‘Housekeeping’ proteins may set aging limit

Getting old means never letting go, a new study suggests.

Yeast, and possibly human cells, age at least in part because they hold on to broken-down proteins responsible for pumping out harmful chemicals and bringing in nutrients, researchers report in the August Nature Cell Biology. The finding could indicate that aging results both from a buildup of toxic substances, as researchers have previously suggested, and from a lack of essential nutrients.

Cells can replicate themselves only a finite number of times. For yeast cells that number is 20 to 30. But no one knows what sets the limit.

The new study suggests that a family of proteins known as multidrug resistance transporters is involved in determining how many times a cell can divide, and ultimately, how long an organism will live.

The discovery was serendipitous, says Rong Li, a cell biologist at the Stowers Institute for Medical Research in Kansas City, Mo. She and her colleagues study how cells divvy up proteins and other resources unequally when they divide. This unequal sharing of resources might seem unfair, but is actually necessary for cells to do their jobs. For instance, stem cells that make muscle, skin or other tissues divide to form two cells. One of the progeny is another stem cell. The other goes on to become muscle.
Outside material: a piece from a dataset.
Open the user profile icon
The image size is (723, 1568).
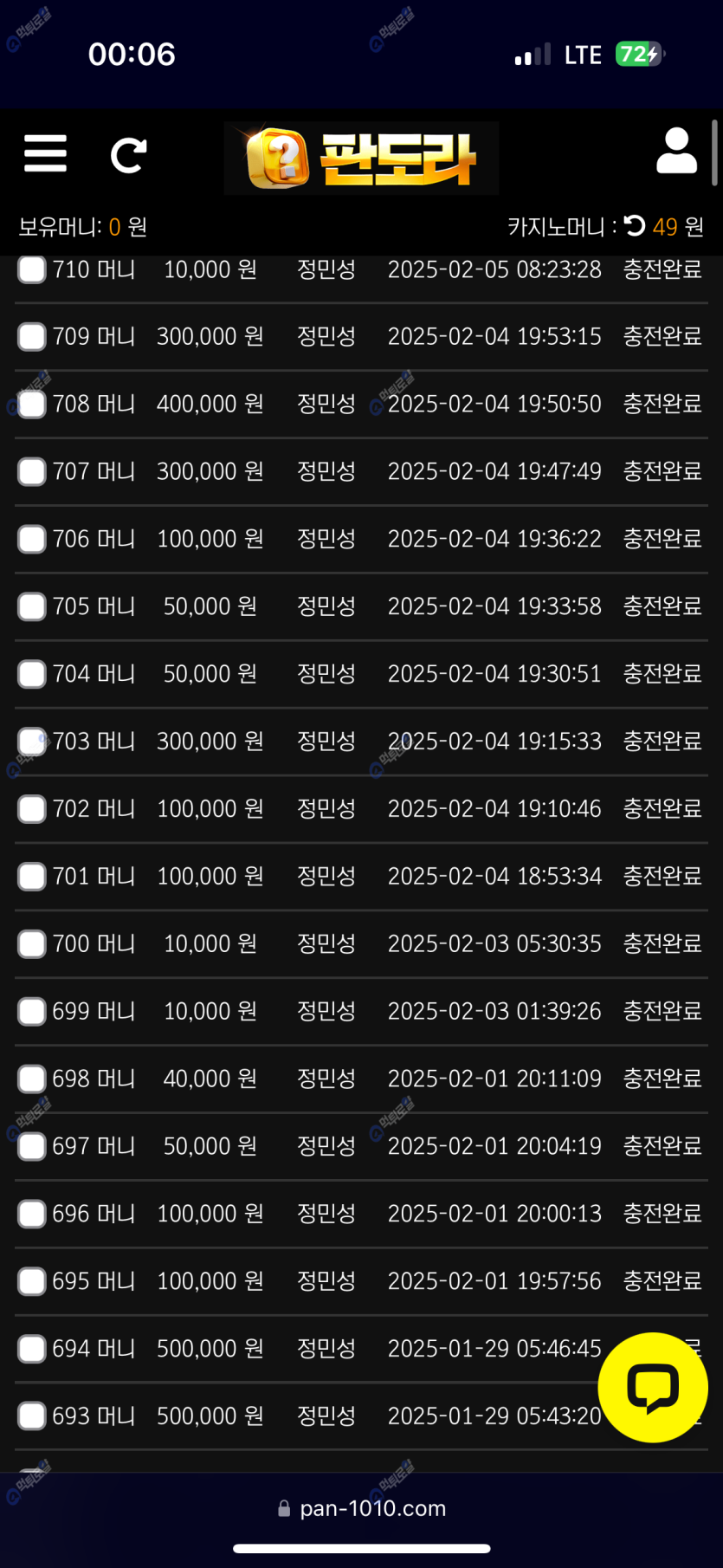(676, 151)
In order for the two cells to follow their different destinies, they need to inherit different sets of proteins and other cellular resources.

Li studies the asymmetrical sharing process in yeast, which divide by budding. As a daughter cell buds off its mother, lots of new proteins are made and packed into the growing baby cell.

The researchers were looking for proteins that help resources move into the bud. Instead, the team discovered that mother yeast save some multidrug resistant proteins as heirlooms for themselves and give their daughters a new set.

Multidrug resistance transporters are proteins in a cell’s membrane that pump toxic substances — such as drugs or harmful by-products of metabolism — out of the cell. The proteins got their name because their pumping action keeps cells from succumbing to drugs. But the transporters do more than keep killer chemicals out of a cell. They also bring metal ions and other nutrients into cells.

All of a yeast cell’s supply of the proteins is made just before a new cell separates from its mother, the researchers found. Mother cells keep the old proteins they were born with, and daughter cells get the fresh batch.

Over time, the mother cell’s old proteins no longer pump as well, making it harder to take out cellular garbage. “At the same time they can’t take the vitamin pills they need to survive,” Li says. Giving yeast more of some transporter proteins increased the cell’s life-span, the team showed.

Humans and other animals also carry the proteins, which some studies have linked to aging, says Brian Kennedy, a molecular biologist at the Buck Institute for Age Research in Novato, Calif.  “The question is what are they getting rid of and why is that relevant to aging? We don’t know that yet.”

Boosting levels of the transporter proteins to fend off aging might not be such a great idea, Li says. The proteins may help protect against cancer by limiting the ability of cells with damaged DNA to divide. Cancer cells are notoriously chock-full of multidrug resistance transporters.